Pour conclure son expérience, il décide d’ouvrir The Shed at Dulwich… pour de vrai. Une seule soirée. Il invite une dizaine de personnes, qui croient avoir décroché une réservation exclusive. Pour le décor, il transforme la cabane avec des guirlandes, de la musique et même quelques poules vivantes pour faire «authentique». En cuisine? Rien de frais: des plats surgelés de supermarché, réchauffés à la hâte. Et pourtant, les invités repartent conquis. Certains louent l’ambiance, d’autres «la subtilité des saveurs». La soirée est un succès – preuve ultime que l’expérience subjective, le storytelling et l’ambiance priment souvent sur la qualité réelle de ce qu’on mange.
Le canular fait le tour du monde. L’article de Butler sur VICE devient viral. TripAdvisor réagit avec un mélange d’amusement et de gêne.
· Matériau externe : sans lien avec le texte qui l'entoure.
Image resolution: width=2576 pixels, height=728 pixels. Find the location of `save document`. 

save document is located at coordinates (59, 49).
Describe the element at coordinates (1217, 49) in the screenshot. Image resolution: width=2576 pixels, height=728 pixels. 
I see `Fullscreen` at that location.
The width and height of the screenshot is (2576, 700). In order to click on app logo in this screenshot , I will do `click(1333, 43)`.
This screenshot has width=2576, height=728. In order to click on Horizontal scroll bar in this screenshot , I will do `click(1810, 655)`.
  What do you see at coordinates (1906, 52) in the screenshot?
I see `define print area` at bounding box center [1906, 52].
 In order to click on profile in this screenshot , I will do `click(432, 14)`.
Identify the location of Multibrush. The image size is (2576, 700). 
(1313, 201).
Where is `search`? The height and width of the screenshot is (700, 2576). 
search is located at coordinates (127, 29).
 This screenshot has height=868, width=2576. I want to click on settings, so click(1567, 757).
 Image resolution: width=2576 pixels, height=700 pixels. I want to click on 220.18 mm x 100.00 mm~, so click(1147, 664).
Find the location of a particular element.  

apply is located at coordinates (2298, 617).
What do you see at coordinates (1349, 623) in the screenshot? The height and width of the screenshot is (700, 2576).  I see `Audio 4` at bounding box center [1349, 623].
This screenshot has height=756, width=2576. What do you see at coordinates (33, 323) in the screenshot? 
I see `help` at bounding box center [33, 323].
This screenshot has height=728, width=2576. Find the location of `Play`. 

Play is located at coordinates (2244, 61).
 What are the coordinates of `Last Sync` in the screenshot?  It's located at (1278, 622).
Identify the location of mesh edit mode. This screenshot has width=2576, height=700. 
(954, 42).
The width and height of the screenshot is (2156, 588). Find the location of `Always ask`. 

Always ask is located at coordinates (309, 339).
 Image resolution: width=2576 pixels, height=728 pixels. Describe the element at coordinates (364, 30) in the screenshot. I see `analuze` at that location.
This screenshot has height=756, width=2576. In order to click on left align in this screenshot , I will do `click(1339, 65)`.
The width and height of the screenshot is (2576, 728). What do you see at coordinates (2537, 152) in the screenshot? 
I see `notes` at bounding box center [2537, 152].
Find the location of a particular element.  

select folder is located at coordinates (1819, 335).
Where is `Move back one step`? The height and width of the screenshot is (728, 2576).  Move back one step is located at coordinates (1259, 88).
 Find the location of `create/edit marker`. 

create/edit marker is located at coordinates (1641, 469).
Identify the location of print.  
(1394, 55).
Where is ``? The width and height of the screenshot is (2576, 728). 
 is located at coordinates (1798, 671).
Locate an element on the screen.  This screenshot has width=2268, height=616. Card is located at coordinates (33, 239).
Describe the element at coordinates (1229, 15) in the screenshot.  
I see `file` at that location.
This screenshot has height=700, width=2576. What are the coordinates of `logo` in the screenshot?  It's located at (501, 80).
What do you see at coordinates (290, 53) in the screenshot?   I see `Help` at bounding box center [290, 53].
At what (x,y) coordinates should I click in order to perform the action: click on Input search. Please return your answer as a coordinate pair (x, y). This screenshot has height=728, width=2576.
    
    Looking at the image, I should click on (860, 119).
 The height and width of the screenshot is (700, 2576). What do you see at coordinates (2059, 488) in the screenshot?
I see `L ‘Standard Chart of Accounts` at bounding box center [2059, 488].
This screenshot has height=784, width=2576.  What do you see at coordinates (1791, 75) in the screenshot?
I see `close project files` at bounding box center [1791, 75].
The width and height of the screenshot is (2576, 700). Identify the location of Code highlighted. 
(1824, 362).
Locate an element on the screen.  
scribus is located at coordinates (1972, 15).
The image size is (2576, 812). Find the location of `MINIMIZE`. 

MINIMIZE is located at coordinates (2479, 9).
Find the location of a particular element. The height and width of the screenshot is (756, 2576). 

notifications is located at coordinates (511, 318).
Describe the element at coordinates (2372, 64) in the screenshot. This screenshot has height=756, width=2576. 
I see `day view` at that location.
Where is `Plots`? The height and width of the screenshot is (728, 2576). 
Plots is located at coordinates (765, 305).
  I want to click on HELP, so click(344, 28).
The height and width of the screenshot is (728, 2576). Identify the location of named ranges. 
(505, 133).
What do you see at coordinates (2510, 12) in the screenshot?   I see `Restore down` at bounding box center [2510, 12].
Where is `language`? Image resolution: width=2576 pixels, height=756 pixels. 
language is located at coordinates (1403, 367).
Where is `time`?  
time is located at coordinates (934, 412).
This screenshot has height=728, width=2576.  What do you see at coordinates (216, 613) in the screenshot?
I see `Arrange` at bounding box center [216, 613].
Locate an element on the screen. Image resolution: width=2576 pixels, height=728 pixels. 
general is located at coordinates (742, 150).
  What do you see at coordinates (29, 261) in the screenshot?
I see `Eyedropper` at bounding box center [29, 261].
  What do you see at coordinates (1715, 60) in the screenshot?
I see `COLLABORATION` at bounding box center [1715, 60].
L’entreprise reconnaît que le système a été piégé, mais défend son algorithme: «Il n’est pas conçu pour résister à une attaque coordonnée et frauduleuse comme celle-ci.» Le journaliste, lui, ne cherche pas à blâmer. Il souligne simplement les failles d’un système fondé sur la crédulité numérique, où une bonne image vaut souvent plus qu’un bon produit.
Depuis, Oobah Butler est devenu une figure du journalisme satirique. Il a publié un livre (How to Bullshit Your Way to Number 1), réalisé plusieurs documentaires et continue à piéger les travers de notre époque. Son canular a aussi ouvert un débat salutaire sur la fiabilité des plateformes en ligne. Peut-on vraiment faire confiance aux avis anonymes? Aux notes? Aux classements? Ou sommes-nous tous victimes volontaires d’un immense mirage collectif?
The Shed at Dulwich n’a jamais servi de vraie cuisine, mais il a servi une formidable leçon sur notre époque: à l’ère de l’image et de l’influence, le vrai n’a plus besoin d’exister pour être crédible. Il suffit d’un bon décor… et d’un bon algorithme.